USA TODAY US Edition

Harvey proves folly of federal flood insurance

- James Bovard

Hurricane Harvey offers the clearest lesson why Congress should not perpetuate the federal National Flood Insurance Program (NFIP), which expires at the end of this month. The ravages in Houston and elsewhere would be far less if the federal government had not offered massively subsidized flood insurance in high-risk, environmen­tally perilous locales. But this is the same folly that the feds have perpetuate­d for almost 50 years.

The NFIP has embraced a “flood-rebuild-repeat” model that has spawned an almost $25 billion debt. A recent Pew Charitable Trust study revealed that 1% of the 5 million properties insured have produced almost a third of the damage claims and half the debt.

The program paid to rebuild one Houston home 16 times in 18 years, spending almost a million dollars to perpetuall­y restore a house worth less than $120,000. Harris County, which includes Houston, has almost 10,000 properties that have filed repetitive flood claims.

One of the program’s purported goals was to deter developmen­t in fragile areas such as coastal wetlands. But as Steve Ellis of Taxpayers for Common Sense observed, “NFIP helped fuel the coastal developmen­t boom that increased the program’s risk exposure and losses.” Its anti-environmen­tal impact has been denounced by organizati­ons ranging from the Sierra Club to the Coastal Alliance.

The subsidies help level the playing field between swampland and solid ground. For instance, Houston residents outside a too narrowly drawn floodplain can receive $350,000 in insurance coverage for only $450 a year.

Controvers­ies spurred Congress to radically reform flood insurance five years ago, ending some of its worst abuses. But prudence proved unbearable on Capitol Hill. After homeowners wailed about higher insurance rates, Congress gutted most of the reforms two years later to prevent the program from charging fees to accurately reflect perils. Politician­s insisted that the repeal was necessary to preserve “affordable” flood insurance. But nobody was conscripte­d to buy a vacation home in Hurricane Alley on the Atlantic Coast.

Rep. Jeb Hensarling, R-Texas, chairman of the House Financial Services Committee, is pushing a bill that would curtail some subsidies and allow more competitio­n from private insurers. A competing bill championed by Sen. Cory Booker, D-N.J., and Sen. Marco Rubio, R-Fla., would perpetuate perverse incentives and, as The (Newark) Star-Ledger warned, would be “almost certain to encourage more building in repeatedly flooded areas.”
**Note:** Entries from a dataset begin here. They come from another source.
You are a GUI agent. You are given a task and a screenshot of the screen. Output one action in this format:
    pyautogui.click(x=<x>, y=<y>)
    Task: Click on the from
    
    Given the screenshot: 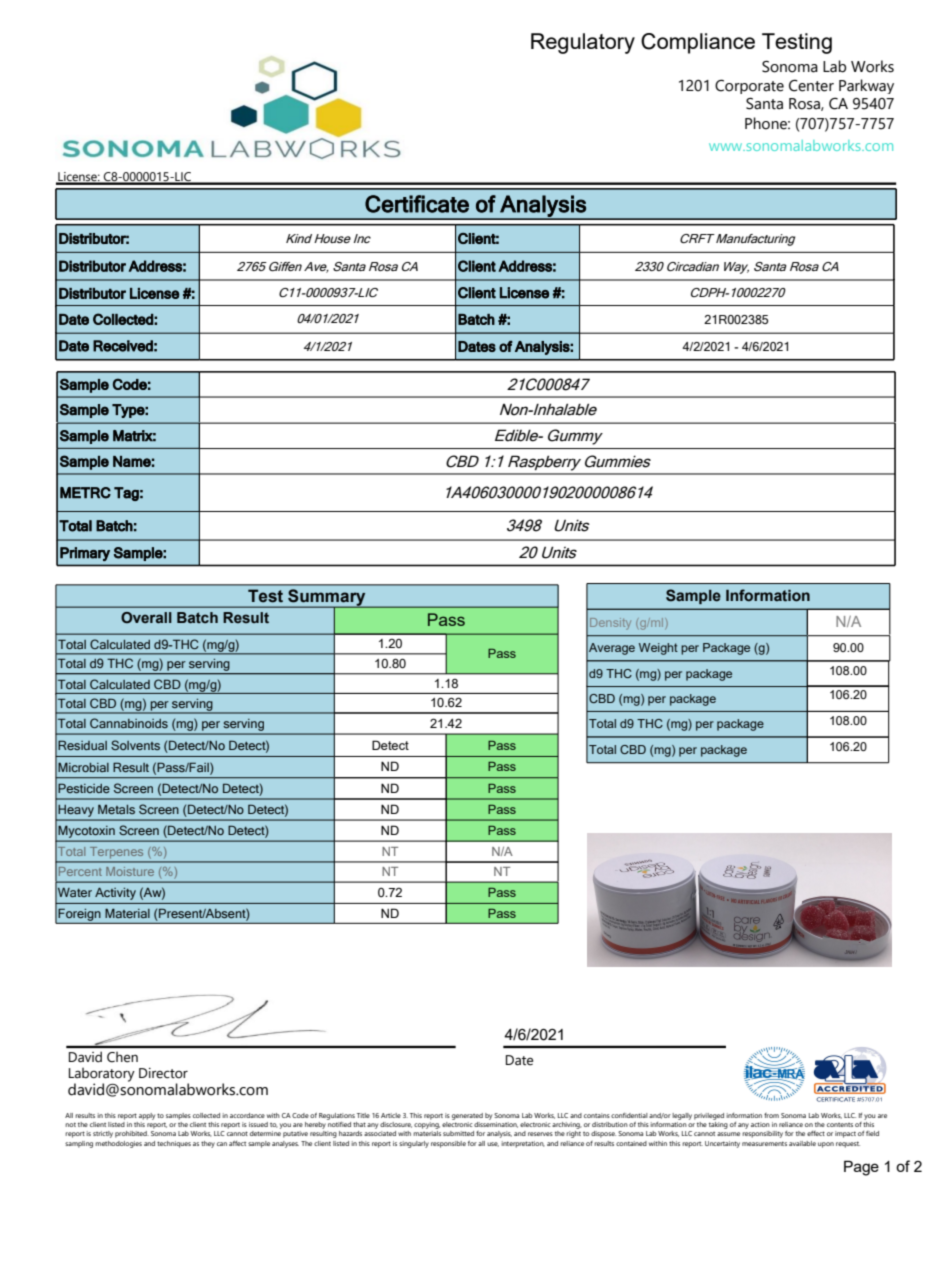 What is the action you would take?
    pyautogui.click(x=771, y=1115)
Some Democrats have pushed to “forgive” NFIP’s debt. But the Government Accountabi­lity Office and the Congressio­nal Budget Office concluded that NFIP will continue to be unsustaina­ble even if past losses are expunged.

There is no constituti­onal right to federal bailouts for flooded homes. The sooner the feds exit the flood insurance business, the safer American coasts and paychecks will be.

James Bovard, author of Public Policy Hooligan, is on USA TODAY’s Board of Contributo­rs.